Define a Hidden Markov Model (HMM) that recognizes Person (*PER*) entities.
Particularly, your model must be able to recognize pairs of the form (*firstname lastname*) as *PER* entities.
Using the given sentences as training and test set:

In [None]:
training_set=['The best blues singer was Bobby Bland while Ray Charles pioneered soul music .', \
              'Bobby Bland was just a singer whereas Ray Charles was a pianist , songwriter and singer .' \
              'None of them lived in Chicago .']

test_set=['Ray Charles was born in 1930 .', \
          'Bobby Bland was born the same year as Ray Charles .', \
          'Muddy Waters is the father of Chicago Blues .']

#### 1) Annotate your training set with the labels I (for PER entities) and O (for non PER entities).
	
    *Hint*: Represent the sentences as sequences of bigrams, and label each bigram.
	Only bigrams that contain pairs of the form (*firstname lastname*) are considered as *PER* entities.

In [None]:
#Bigram Representation
def getBigrams(sents):
    return [b[0]+' '+b[1] for l in sents for b in zip(l.split(' ')[:-1], l.split(' ')[1:])]

bigrams = getBigrams(training_set)

#Annotation
PER = ['Bobby Bland', 'Ray Charles']
annotations = []
for b in bigrams:
    ...
print('Annotation\n', annotations,'\n')

#### 2) Compute the transition and emission probabilities for the HMM (use smoothing parameter $\lambda$=0.5).

    *Hint*: For the emission probabilities you can utilize the morphology of the words that constitute a bigram (e.g., you can count their uppercase first characters).

In [None]:
lambda_ = 0.5

#Transition Probabilities
transition_prob={}


#Prior
transition_prob['P(I|start)'] = ...
transition_prob['P(O|start)'] = ...

transition_prob['P(O|O)'] = ...
transition_prob['P(O|I)'] = ...
transition_prob['P(I|O)'] = ...
transition_prob['P(I|I)'] = ...

print('Transition Probabilities\n',transition_prob, '\n')

#Emission Probabilities
emission_prob={}

        
default_emission = ...

emission_prob['P(2_upper|O)'] = ...
emission_prob['P(2_upper|I)'] = ...
emission_prob['P(1_upper|O)'] = ...
emission_prob['P(1_upper|I)'] = ...
emission_prob['P(0_upper|O)'] = ...
emission_prob['P(0_upper|I)'] = ...

print('Emission Probabilities\n', emission_prob, '\n')

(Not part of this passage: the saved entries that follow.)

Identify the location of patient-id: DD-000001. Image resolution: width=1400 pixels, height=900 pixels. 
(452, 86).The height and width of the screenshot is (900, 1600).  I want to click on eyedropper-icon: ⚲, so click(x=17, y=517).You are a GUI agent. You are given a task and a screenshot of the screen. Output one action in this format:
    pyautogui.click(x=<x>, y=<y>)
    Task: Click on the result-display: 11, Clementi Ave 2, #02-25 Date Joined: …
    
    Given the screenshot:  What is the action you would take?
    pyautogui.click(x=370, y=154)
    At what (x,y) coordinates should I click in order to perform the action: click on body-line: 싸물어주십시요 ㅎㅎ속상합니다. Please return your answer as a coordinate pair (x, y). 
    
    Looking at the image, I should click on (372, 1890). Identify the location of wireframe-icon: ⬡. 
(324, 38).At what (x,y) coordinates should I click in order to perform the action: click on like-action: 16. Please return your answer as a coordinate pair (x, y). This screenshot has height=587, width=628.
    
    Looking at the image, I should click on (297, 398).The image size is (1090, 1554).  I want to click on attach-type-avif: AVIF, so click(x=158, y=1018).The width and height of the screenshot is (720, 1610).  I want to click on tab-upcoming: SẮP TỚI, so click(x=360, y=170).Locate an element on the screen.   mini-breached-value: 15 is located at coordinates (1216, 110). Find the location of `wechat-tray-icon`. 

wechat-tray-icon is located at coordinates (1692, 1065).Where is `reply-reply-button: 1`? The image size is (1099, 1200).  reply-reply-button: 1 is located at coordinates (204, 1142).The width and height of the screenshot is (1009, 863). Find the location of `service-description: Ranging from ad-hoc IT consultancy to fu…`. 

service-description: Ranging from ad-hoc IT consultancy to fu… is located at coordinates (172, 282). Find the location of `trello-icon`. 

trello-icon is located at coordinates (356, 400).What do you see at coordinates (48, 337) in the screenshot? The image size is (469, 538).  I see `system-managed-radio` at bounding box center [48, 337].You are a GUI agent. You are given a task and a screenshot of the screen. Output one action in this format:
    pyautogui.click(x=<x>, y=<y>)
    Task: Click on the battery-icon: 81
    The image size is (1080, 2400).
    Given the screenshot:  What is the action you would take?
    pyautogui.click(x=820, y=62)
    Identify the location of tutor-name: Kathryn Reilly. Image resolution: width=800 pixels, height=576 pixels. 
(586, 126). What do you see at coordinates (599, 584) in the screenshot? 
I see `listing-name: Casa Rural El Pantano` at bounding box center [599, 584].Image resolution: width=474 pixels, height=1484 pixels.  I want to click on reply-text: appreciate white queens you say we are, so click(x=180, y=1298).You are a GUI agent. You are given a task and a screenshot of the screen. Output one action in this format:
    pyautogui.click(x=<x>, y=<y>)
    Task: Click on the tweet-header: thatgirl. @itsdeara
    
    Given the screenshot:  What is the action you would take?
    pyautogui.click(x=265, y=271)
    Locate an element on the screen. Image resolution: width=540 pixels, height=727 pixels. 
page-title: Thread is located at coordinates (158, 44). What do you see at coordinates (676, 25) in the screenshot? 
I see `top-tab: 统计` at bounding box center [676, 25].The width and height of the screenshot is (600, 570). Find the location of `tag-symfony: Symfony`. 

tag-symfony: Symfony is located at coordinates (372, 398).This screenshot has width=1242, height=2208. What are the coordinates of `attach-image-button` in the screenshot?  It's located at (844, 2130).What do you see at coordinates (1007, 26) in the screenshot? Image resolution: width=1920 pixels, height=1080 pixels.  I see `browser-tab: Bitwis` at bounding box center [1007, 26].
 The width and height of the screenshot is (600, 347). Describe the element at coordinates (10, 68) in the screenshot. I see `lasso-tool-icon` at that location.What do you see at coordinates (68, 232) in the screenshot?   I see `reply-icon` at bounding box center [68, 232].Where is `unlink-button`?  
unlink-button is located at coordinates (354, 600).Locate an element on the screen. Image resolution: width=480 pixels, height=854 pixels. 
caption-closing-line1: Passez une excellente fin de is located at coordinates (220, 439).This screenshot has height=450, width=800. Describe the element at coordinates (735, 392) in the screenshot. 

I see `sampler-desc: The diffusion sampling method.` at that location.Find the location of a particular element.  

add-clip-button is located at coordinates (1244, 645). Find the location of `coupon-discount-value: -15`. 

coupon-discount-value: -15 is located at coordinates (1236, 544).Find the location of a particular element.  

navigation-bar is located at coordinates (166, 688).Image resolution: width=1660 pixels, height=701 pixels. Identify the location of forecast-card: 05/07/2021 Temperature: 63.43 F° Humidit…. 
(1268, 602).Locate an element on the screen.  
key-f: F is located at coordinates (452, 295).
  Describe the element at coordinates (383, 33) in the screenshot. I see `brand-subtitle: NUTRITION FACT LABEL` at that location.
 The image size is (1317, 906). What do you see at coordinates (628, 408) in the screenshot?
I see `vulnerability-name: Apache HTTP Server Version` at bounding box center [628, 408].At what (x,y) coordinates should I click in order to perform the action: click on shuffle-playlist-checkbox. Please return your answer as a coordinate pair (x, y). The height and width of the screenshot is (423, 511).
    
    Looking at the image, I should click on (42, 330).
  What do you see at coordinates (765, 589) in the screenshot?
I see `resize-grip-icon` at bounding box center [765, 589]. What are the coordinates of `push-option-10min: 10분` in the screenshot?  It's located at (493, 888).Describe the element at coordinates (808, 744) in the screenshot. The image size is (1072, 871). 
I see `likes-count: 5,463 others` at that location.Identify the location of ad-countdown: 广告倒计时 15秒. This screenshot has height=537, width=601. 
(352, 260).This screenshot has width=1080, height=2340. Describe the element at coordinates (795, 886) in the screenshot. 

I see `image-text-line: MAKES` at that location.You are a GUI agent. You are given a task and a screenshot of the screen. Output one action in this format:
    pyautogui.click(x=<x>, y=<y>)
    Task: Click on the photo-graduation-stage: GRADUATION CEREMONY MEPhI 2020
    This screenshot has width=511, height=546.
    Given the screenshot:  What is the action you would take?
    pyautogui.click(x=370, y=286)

#### 3) Predict the labels of the test set and compute the precision and the recall of your model.

In [None]:
#Prediction
bigrams = getBigrams(test_set)
entities=[]
prev_state='start'
for b in bigrams:
    I_prob = ...
    O_prob = ...
    
    if ...:
        prev_state = 'O'
    else:
        entities.append(b)
        prev_state = 'I'

print('Predicted Entities\n', entities, '\n')

Precision is *...%* while recall is *...%*. 

#### 4) Comment on how you can further improve this model.

...